With the reporting period for third quarter life insurers’ earnings now over, we sum up items of note for a quarter whose big story was the growl of the bear market in late August and early September.
Investors heard it too. Who doesn’t when the Standard & Poor's 500 index lost 6.3 percent in August? So it’s not surprising that variable products suffered at the expense of their fixed brethren.
Remember the market swoon two months ago, which saw the S&P 500 index briefly shed as much as 10 percent of its value from its spring peak before bouncing back? This dealt a blow to variable annuities and the mutual funds held in them, said Dennis Glass, CEO of Lincoln Financial Group, one of the nation’s top variable annuity sellers.
“Spikes in volatility kill sales of those (variable annuity) products and consumers get more conservative,” Glass said during a recent conference call with analysts.
“We think that’s why variable annuity sales were dampened a little bit against volatility, it’s also why we think in part indexed annuities picked up a little share,” Glass also said in the conference call.
Lincoln reported third quarter net income of $227 million, a drop of 48 percent from the year-ago period.
Glass responded to a question about consumer appetite for the underperformance of risk managed funds within variable annuities by saying risk managed funds are designed to dampen volatility over longer time periods.

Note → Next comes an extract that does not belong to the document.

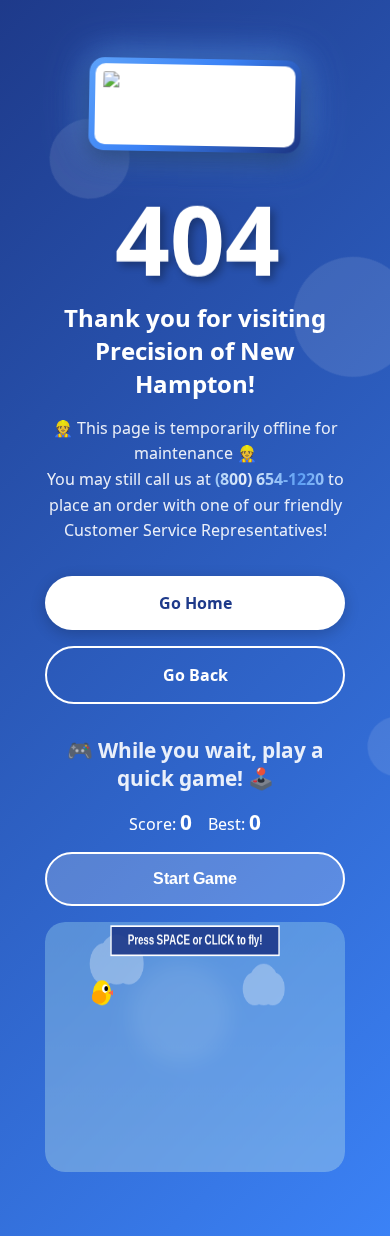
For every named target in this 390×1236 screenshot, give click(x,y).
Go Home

“I would characterize the last 90 days as unusual in that sense that you had so many V-shaped patterns to the S&P market in such a short period of time,” Glass said.
In the fixed index annuity segment, Ronald Grensteiner, president of American Equity Investment Life, expressed “dismay” at new indexing strategies offered by new competitors in the market.
“We believe these types of strategies detract from the real purpose of fixed indexed annuities and create an atmosphere of unrealistic expectation on behalf of the producers and the consumers,” Grensteiner said.
New indexes offered by competitors include the Barclays U.S. Low Volatility to Equity ER Index, the CROCI U.S. 5% Volatility Control Index, and the Morgan Stanley Europe, Australiana Far East index, he said.
American Equity Investment Holding Co., a top seller of fixed index annuities (FIAs), reported third quarter net income of $97.3 million compared to $67.8 million in the year-ago period, on record sales of $1.8 billion.
In addition, Grensteiner said competitors were getting more aggressive in the second half of the year with enticements to distributors.
“We’ve seen some companies introducing commission specials and others raising rates plus we have some new entrants in the market, which have been capturing some attention,” Grensteiner said in a conference call with analysts.
Security Benefit, which vowed to return to the market after a period of restructuring, has been rumored to be close to re-entering after private equity company Guggenheim Partners took a stake in the company in 2010.
“We haven’t seen anything official for them, but we have heard rumors on the street that they’re getting ready to relaunch some products as far as the timing and what that looks like … we don’t know,” said Ted Johnson, chief financial officer and treasurer of American Equity.
The other question analysts wanted to tease out of top insurance executives was how much the index annuity market is growing at the expense of the variable annuity industry, and which distribution channel was delivering the growth.
Grensteiner, citing LIMRA figures, said that in September variable annuity sales dropped to $10.2 billion from $10.8 billion while fixed index annuity sales rose to $5.3 billion from $4.8 billion.
Couple that with the fact that broker/dealers and banks are starting to write in smaller amounts a bigger share of fixed indexed annuity premiums and “I think it’s safe to say that we are getting more FIA business from those registered representatives,” he said.
Is this at the expense of variable annuities? “I don’t know, but we’ve always said we welcome the big companies that have been historically into the variable business. ” This means more competition, which is good for retail consumers, Grensteiner said.
In the disability insurance segment, Lincoln, which saw lower DI sales in the third quarter, is about 78 percent the way through the repricing of its disability book of business, company executives said.
Where does the company stand on year-end renewals?
Lincoln has been repricing its disability book because it was underpriced two years ago. However, on retained premiums, the company has achieved “really high middle single digit improvements in margins,” which the company said eventually will flow to its bottom line.
“With respect to the retention rate of business as we go through the next 60 to 90 days of repricing based on what we're doing, we would think the retention might be a little bit better than 60 percent, but will have to see,” chief financial officer Randy Freitag said.